When Dunlavy found someone she liked, she was upfront about her needs. “I told her, ‘I know you’re the doctor, but I need to feel like we’re a team.’” 

The new oncologist wholeheartedly agreed with this approach, Dunlavy said. “It wasn’t until I started seeing my new oncologist that I realized my original one didn’t know a thing about me. He never took a single note or asked me about my life. Every time I saw him, I told him I was a teacher, and he never remembered. With my new oncologist, every time I come in, she asks ‘How are the kids? What’s going on? Tell me how you’re feeling.’ She’s a good communicator and a good listener. If I tell her I’m in pain, she treats me with empathy, and then we come up with a game plan.” 

Dr. Chap also stresses how crucial it is for patients and physicians to have a good rapport: “It needs to be established from the get-go that the patient and physician are a team, and on this journey together. Cancer is a frightening and life-changing experience. Patients need to know they’re being listened to, and to have trust in their doctor.”

A mural Dunlavy's fifth-grade students made for her
A mural Dunlavy’s fifth-grade students made for her on the playground.

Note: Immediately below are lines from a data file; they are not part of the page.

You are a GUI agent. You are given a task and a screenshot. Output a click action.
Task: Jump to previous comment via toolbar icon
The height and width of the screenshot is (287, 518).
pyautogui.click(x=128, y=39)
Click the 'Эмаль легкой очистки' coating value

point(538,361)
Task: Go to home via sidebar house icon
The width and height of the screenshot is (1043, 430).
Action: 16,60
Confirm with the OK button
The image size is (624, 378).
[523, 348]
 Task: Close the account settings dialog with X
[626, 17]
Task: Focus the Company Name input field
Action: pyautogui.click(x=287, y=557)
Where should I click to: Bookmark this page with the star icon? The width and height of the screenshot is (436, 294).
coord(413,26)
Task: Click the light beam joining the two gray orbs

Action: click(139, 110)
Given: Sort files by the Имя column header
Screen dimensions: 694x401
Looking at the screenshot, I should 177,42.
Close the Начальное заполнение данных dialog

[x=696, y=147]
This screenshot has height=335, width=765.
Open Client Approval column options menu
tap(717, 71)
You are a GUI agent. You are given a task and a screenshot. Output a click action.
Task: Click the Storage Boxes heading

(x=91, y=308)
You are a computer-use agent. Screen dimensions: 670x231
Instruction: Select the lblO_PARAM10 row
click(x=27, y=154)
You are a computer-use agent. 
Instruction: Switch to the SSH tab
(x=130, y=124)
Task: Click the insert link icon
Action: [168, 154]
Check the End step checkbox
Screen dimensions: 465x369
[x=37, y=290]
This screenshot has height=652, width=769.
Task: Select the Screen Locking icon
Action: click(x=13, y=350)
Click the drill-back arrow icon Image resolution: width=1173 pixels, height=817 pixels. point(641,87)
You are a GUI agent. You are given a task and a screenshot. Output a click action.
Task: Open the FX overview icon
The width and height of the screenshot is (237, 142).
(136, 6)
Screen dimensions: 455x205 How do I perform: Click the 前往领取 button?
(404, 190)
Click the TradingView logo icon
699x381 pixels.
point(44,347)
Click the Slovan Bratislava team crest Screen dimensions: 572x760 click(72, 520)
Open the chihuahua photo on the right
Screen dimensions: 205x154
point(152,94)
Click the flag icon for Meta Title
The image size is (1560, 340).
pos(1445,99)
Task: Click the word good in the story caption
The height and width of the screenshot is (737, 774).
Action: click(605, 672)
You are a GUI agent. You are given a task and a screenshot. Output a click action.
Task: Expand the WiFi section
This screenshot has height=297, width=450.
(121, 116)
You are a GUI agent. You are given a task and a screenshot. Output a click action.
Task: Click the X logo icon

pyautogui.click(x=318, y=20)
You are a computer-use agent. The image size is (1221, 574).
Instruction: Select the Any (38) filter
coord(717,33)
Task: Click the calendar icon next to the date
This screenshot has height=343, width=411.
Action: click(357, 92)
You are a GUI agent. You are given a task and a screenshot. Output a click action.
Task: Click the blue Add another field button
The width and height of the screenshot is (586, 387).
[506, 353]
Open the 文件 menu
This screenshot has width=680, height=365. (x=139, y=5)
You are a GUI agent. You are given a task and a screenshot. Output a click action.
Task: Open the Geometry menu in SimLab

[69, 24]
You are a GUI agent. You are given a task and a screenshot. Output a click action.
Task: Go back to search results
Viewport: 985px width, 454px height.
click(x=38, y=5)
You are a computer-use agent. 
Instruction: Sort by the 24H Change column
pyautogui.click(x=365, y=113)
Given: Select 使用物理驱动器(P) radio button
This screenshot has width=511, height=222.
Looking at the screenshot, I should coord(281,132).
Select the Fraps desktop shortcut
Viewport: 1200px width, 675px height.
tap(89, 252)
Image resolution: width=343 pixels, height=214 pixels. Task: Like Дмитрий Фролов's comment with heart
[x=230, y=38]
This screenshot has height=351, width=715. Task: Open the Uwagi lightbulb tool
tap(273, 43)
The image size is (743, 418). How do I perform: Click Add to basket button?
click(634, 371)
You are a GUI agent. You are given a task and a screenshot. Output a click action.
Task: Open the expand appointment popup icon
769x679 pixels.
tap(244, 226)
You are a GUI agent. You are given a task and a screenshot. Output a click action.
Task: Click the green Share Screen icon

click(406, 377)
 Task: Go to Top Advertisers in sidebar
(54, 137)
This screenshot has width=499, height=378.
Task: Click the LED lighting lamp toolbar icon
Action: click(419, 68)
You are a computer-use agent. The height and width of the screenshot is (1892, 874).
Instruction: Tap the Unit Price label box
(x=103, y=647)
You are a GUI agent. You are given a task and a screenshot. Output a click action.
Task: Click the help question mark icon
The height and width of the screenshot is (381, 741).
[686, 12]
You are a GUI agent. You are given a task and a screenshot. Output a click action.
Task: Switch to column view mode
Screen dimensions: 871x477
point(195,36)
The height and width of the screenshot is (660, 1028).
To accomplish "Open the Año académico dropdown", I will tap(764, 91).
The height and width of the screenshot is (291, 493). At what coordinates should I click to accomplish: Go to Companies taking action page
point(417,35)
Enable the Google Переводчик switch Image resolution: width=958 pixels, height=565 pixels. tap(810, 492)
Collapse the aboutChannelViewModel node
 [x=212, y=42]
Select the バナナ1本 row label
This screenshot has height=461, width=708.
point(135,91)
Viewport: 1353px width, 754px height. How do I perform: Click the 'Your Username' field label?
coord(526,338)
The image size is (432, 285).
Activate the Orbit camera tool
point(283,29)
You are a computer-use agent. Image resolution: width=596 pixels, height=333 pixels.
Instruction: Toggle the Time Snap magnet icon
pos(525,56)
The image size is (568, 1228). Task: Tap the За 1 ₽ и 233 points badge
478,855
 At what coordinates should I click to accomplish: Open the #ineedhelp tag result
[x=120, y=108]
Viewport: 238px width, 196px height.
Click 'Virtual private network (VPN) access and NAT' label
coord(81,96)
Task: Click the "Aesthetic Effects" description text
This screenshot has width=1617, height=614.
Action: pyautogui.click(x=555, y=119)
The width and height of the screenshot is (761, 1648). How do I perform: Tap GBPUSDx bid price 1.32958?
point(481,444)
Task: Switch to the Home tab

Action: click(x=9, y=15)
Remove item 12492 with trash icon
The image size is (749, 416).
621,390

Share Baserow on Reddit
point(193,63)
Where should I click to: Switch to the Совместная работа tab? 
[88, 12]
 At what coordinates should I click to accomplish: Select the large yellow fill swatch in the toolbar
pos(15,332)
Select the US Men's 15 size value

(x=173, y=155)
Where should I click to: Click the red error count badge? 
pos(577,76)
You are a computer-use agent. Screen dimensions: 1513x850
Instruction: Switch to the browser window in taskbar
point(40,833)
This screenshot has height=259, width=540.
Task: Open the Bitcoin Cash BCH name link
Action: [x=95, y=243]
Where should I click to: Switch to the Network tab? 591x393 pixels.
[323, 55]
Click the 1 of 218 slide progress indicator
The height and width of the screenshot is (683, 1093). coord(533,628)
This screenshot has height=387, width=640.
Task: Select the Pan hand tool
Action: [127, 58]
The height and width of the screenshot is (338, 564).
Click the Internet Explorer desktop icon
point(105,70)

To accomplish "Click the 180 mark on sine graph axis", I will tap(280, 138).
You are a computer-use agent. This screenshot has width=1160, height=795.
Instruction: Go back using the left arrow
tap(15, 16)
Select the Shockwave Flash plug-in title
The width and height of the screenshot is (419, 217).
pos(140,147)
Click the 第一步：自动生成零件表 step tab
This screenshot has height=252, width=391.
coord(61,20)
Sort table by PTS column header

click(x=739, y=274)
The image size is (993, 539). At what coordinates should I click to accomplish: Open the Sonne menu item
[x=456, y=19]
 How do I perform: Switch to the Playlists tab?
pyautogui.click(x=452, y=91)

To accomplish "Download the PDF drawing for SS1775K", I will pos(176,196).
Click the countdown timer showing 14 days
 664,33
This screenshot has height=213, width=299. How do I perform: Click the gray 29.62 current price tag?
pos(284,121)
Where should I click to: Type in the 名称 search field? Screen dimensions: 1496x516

Dunlavy wants to share her story so that other patients know that it’s OK — and even encouraged — to advocate for themselves: “If a doctor isn’t a fit for you, and if you feel like they’re dismissive or biased, don’t ignore that feeling,” she says. “You have a right to know what’s going on in your own treatment, and for your concerns to be taken seriously.” For now, Dunlavy said, she’s off the Tamoxifen while her new oncologist assesses her hormone levels. If she’s confirmed to be postmenopausal, she’ll be able to go on a different drug that she may be able to tolerate better. What matters most to Dunlavy is that she finally feels like she’s an active participant in her own treatment. “I used to leave my oncologist’s office filled with dread,” Dunlavy says. “Now I leave feeling hopeful.” That’s the outcome Dr. Chap always strives for with her own patients. “We have made tremendous strides in treating cancer,” says Dr. Chap, “but compassion can be the best medicine of all.”